- WHAT YOU NEED TO DO
A. For the aerosol sampling passage below, decide whether each statement agrees with it. Answer yes or no and quote the deciding words of the passage. (i) Nderiv is predicted directly by the scheme. (ii) The tabular data is stored in a single file. (iii) The sample aerosol distributions come from MARC.
B. Extend the aerosol sampling passage below, starting after its final line of code.

- EXCERPTED PASSAGE
The **aerosol_sampling** results come from evaluating the activation schemes on sample aerosol distributions from MARC. Again, we want to pivot the dataset into a tidy format, where each row is a "sample" result, such that each row should encode the following information:

- Scheme name generating sample (main\_*n*, ARG, parcel, etc)
- Variable being analyzed
    - Smax, Neq, Nkn - directly predicted by scheme
    - Nderiv - Droplet number diagnosed from Smax prediction
- Sample id, based on associated **design** table
- Value

First we need to load in the tabular data, which is contained in separate
files.

In [5]:
main_data = pd.read_csv("data/aerosol_sampling/MARC_main_aerosol_design_parameterization_results.csv",
                        index_col=0)

- RECORDED DATA
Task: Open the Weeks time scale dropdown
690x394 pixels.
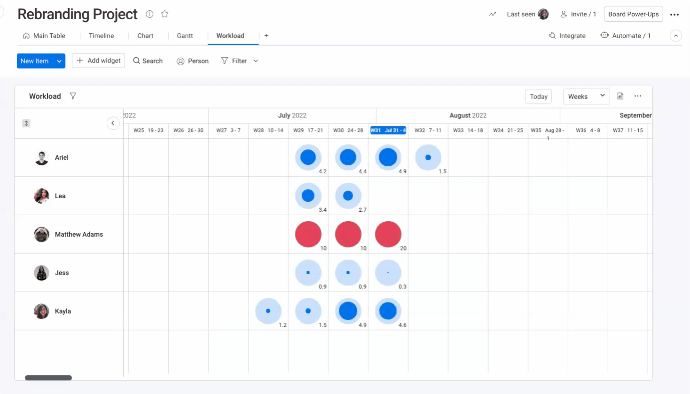Action: pyautogui.click(x=586, y=96)
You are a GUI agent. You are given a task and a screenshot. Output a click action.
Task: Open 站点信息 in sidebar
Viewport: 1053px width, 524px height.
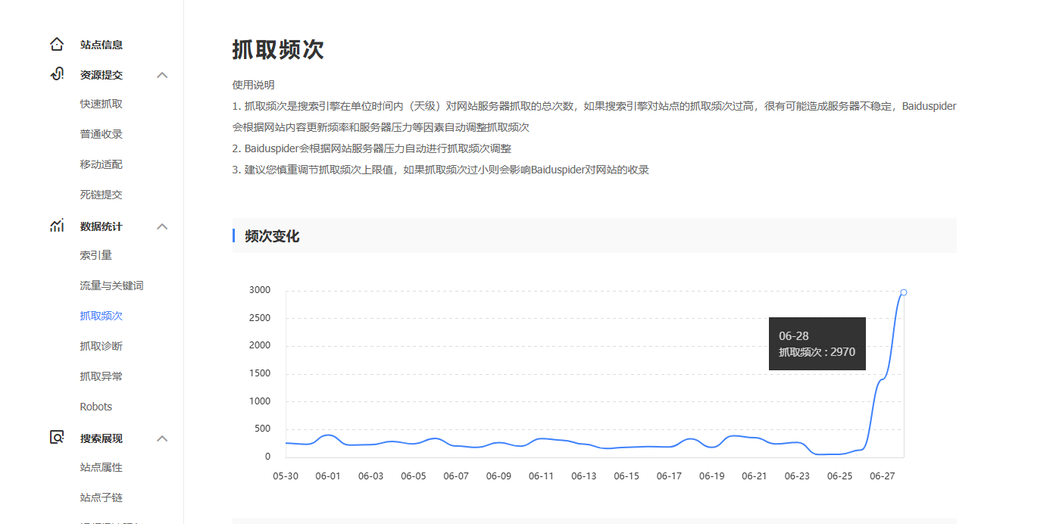(x=102, y=45)
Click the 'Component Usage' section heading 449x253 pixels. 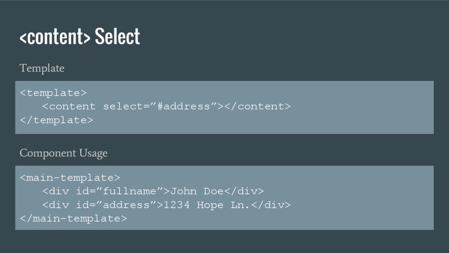tap(64, 153)
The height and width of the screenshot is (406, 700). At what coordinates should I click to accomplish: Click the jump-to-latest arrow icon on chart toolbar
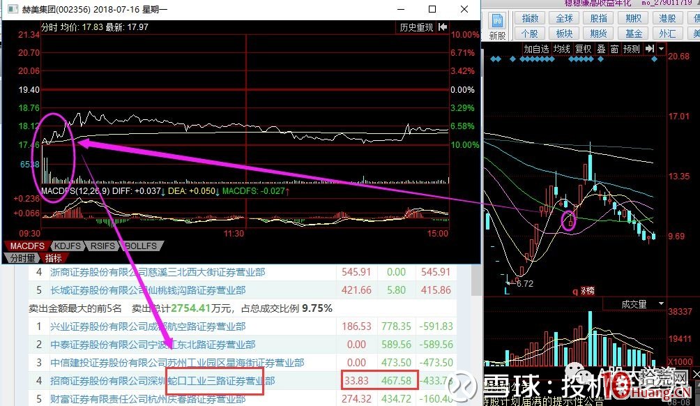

- TASK RESULTS
A.
(i) No: "Nderiv - Droplet number diagnosed from Smax prediction"
(ii) No: "which is contained in separate files"
(iii) Yes: "evaluating the activation schemes on sample aerosol distributions from MARC"

B.
gCCN_data = pd.read_csv("data/aerosol_sampling/MARC_gCCN_aerosol_design_parameterization_results.csv",
                        index_col=0)
parcel_data = pd.read_csv("data/aerosol_sampling/MARC_gCCN_aerosol_design_parcel_results.csv",
                          index_col=0)
design_df = (
    pd.read_csv("data/aerosol_sampling/MARC_aerosol_design.csv")
    .reset_index()
    .rename(columns={'index': 'sample_id'})
    .set_index('sample_id')
)

idx = design_df.index

We can process these just like with the previous sampling experiment. The parcel model simulations are straightforward; we'll use the parameterizations from the *gCCN* sampling case.

In [6]:
from itertools import product
all_data = []

# Parcel data
scheme = 'parcel'
parcel_df = (
    parcel_data[['Smax_'+scheme, 'Neq_'+scheme]]
    .rename(columns={'Smax_'+scheme: 'Smax',
                     'Neq_'+scheme: 'Nderiv'})
    .set_index(idx).reset_index()
    .assign(scheme=scheme)
    .pipe(pd.melt, id_vars=['scheme', 'sample_id'])
)
all_data.append(parcel_df)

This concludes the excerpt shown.